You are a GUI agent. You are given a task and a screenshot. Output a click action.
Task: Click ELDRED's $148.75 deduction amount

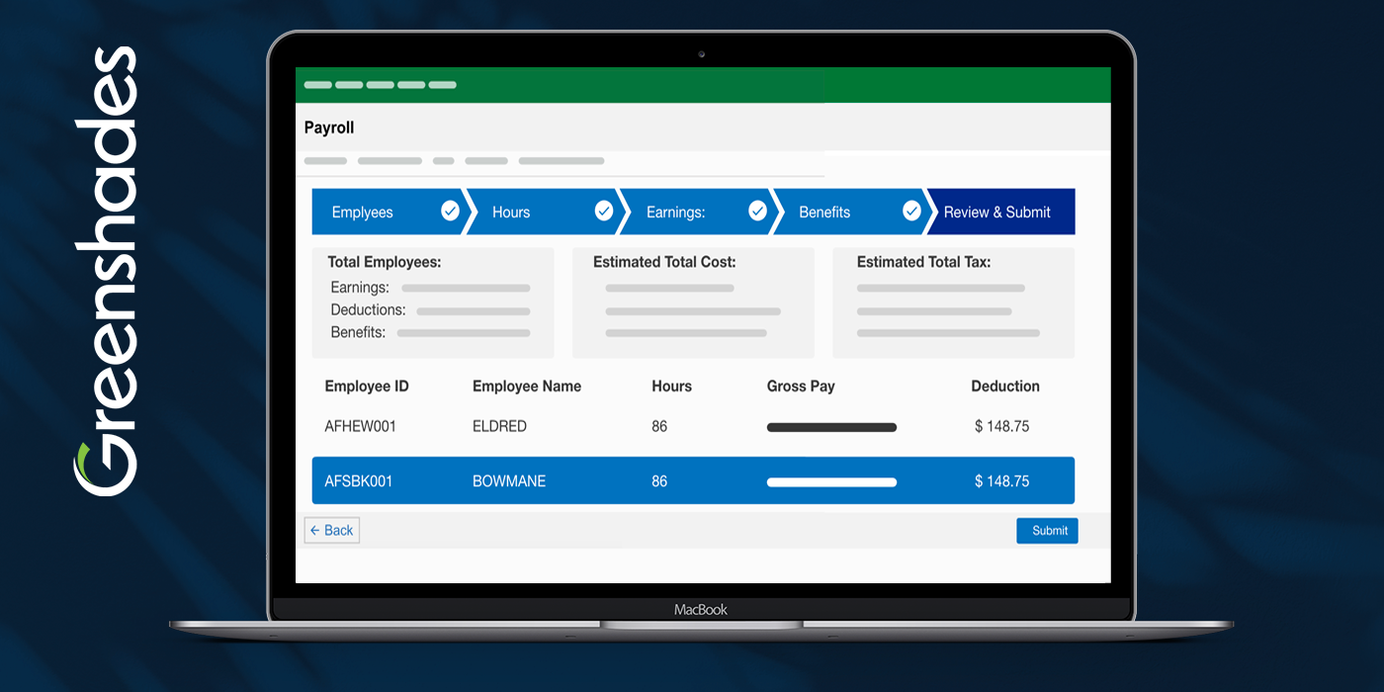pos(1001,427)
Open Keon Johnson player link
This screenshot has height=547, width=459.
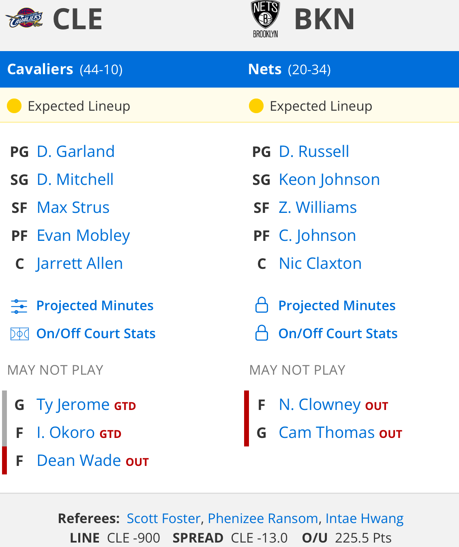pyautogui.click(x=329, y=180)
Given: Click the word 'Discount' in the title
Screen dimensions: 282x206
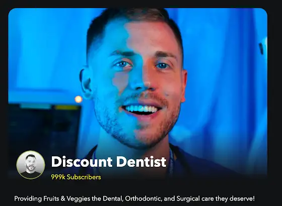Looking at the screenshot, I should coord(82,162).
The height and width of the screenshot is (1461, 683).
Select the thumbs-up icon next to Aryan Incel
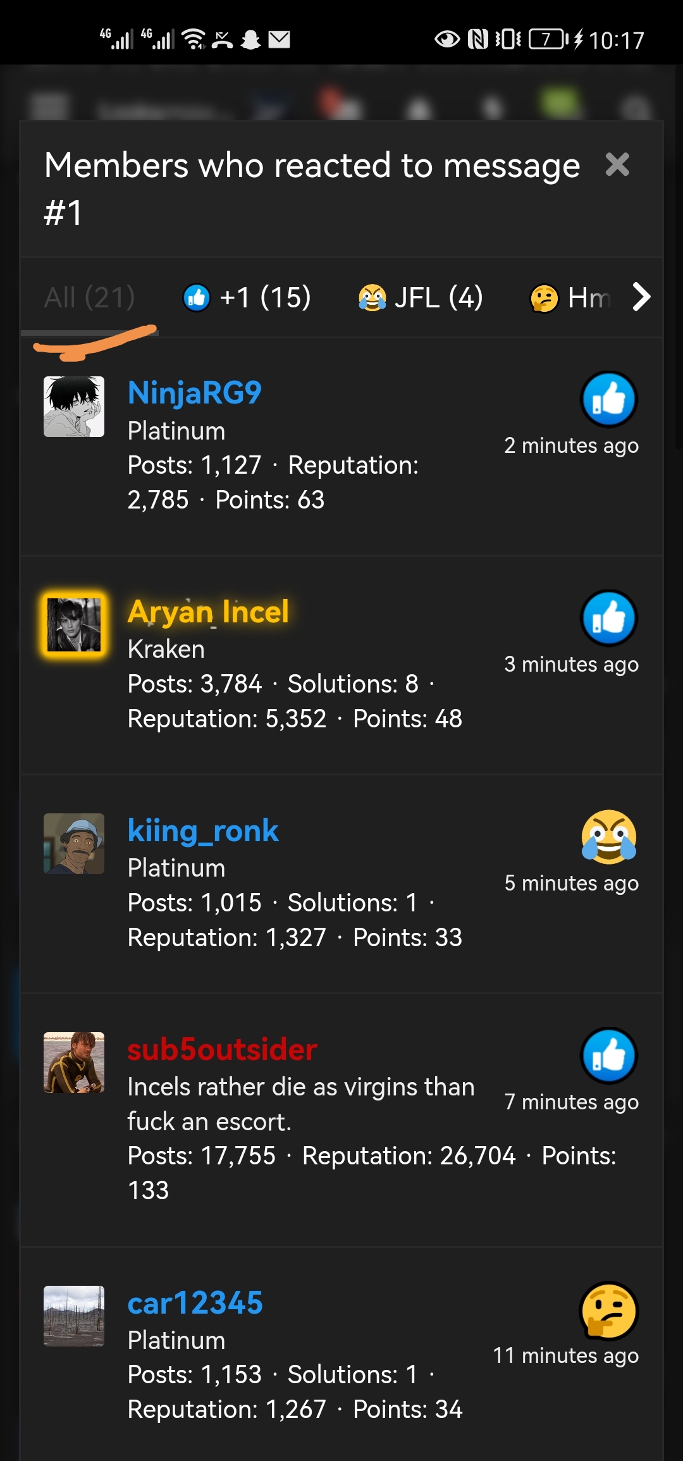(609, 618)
========================
__What the task requires__:
Print all records verbatim, excluding pictures.

__Answer box__:
You are a GUI agent. You are given a task and a screenshot. Output a click action.
Task: Click ELDRED's $148.75 deduction amount

pos(1001,427)
Open Keon Johnson player link
This screenshot has height=547, width=459.
pyautogui.click(x=329, y=180)
Given: Click the word 'Discount' in the title
Screen dimensions: 282x206
Looking at the screenshot, I should coord(82,162).
The height and width of the screenshot is (1461, 683).
Select the thumbs-up icon next to Aryan Incel
(609, 618)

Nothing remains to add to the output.